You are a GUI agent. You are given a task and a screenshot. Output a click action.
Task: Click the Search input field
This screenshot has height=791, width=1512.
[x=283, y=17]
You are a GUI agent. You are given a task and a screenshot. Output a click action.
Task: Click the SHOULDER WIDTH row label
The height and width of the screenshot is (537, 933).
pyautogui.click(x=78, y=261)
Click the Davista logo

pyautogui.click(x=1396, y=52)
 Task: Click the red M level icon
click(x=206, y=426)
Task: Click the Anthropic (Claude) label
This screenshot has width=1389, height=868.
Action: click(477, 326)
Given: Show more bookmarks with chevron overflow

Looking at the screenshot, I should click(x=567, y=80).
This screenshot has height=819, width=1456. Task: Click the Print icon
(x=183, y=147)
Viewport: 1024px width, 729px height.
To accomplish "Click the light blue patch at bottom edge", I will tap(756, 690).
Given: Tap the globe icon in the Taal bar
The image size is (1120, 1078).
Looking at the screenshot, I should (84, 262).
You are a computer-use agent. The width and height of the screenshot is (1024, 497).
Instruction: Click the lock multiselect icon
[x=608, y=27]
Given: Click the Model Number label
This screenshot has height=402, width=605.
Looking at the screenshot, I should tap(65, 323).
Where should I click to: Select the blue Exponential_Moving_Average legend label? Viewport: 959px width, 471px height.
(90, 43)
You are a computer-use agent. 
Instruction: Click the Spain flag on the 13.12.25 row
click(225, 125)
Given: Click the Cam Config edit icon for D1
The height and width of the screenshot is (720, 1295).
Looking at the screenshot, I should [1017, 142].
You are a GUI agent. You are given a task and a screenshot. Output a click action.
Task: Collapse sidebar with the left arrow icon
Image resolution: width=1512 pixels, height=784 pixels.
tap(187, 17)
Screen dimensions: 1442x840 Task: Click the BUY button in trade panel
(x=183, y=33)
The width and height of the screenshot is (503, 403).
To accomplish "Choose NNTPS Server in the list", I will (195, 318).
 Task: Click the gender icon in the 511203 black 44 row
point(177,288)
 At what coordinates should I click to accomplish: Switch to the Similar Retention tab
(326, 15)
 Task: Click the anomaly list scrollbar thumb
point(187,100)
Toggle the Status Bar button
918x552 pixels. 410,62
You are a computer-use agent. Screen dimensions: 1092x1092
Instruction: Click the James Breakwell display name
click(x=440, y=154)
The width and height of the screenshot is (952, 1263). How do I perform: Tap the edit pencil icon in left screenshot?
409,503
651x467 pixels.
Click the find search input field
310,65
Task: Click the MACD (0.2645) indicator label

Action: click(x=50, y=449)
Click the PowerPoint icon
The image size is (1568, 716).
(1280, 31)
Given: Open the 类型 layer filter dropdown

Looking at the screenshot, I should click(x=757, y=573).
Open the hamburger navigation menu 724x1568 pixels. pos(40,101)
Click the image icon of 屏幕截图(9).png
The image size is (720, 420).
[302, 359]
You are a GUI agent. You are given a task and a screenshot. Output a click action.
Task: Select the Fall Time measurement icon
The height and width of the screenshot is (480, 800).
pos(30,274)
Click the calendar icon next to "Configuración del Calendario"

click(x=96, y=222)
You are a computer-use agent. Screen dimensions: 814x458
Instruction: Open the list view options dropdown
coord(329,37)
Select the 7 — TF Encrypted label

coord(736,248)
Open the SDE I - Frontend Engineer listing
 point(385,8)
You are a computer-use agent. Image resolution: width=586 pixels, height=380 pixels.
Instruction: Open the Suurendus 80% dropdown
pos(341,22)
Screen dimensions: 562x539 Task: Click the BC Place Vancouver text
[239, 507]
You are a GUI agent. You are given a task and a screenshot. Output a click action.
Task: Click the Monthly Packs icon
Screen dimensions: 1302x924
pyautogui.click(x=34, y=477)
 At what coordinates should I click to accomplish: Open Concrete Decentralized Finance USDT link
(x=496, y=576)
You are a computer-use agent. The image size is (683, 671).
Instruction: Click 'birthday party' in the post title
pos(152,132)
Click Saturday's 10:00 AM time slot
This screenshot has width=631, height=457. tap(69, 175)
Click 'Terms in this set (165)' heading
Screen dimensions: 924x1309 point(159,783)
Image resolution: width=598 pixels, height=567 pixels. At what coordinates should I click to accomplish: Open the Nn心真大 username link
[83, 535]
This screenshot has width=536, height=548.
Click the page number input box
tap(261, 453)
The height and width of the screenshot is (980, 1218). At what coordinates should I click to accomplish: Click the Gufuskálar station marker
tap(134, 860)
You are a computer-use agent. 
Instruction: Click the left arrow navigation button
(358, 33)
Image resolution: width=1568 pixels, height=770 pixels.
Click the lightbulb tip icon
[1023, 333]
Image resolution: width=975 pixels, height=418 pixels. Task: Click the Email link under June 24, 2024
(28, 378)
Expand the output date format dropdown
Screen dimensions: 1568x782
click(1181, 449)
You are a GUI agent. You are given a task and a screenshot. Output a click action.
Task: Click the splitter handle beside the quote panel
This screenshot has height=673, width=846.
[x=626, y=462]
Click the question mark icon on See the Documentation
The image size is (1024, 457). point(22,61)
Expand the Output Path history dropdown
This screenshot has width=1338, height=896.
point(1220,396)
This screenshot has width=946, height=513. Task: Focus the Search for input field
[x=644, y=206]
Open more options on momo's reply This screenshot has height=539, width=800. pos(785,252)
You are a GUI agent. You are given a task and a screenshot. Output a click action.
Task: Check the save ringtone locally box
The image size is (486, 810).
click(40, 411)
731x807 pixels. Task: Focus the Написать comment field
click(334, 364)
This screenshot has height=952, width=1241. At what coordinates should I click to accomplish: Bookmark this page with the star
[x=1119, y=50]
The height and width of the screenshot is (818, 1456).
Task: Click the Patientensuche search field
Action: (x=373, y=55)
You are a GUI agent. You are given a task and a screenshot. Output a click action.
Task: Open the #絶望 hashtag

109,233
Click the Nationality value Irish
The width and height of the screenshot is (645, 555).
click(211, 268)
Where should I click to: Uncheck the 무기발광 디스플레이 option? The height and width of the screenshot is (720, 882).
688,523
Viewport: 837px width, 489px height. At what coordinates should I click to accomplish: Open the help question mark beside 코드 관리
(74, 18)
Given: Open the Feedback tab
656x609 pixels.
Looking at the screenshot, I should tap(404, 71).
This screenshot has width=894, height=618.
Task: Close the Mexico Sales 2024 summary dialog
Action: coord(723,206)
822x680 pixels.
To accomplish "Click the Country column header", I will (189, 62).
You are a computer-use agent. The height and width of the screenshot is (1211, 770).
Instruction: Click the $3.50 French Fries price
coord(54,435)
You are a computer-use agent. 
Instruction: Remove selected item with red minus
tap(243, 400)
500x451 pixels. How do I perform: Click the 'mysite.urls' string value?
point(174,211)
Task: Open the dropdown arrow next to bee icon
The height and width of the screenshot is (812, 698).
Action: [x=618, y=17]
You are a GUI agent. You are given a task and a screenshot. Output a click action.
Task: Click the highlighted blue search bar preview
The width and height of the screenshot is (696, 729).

+-------+

=== WHAT IS REQUIRED ===
Copy the lines above exactly, beginning at the line that has "This screenshot has width=946, height=513." and stopping after the line that has "Given: Open the Feedback tab", and omit the rest.

=== RESULT OF THE TASK ===
This screenshot has width=946, height=513. Task: Focus the Search for input field
[x=644, y=206]
Open more options on momo's reply This screenshot has height=539, width=800. pos(785,252)
You are a GUI agent. You are given a task and a screenshot. Output a click action.
Task: Check the save ringtone locally box
The image size is (486, 810).
click(40, 411)
731x807 pixels. Task: Focus the Написать comment field
click(334, 364)
This screenshot has height=952, width=1241. At what coordinates should I click to accomplish: Bookmark this page with the star
[x=1119, y=50]
The height and width of the screenshot is (818, 1456).
Task: Click the Patientensuche search field
Action: (x=373, y=55)
You are a GUI agent. You are given a task and a screenshot. Output a click action.
Task: Open the #絶望 hashtag

109,233
Click the Nationality value Irish
The width and height of the screenshot is (645, 555).
click(211, 268)
Where should I click to: Uncheck the 무기발광 디스플레이 option? The height and width of the screenshot is (720, 882).
688,523
Viewport: 837px width, 489px height. At what coordinates should I click to accomplish: Open the help question mark beside 코드 관리
(74, 18)
Given: Open the Feedback tab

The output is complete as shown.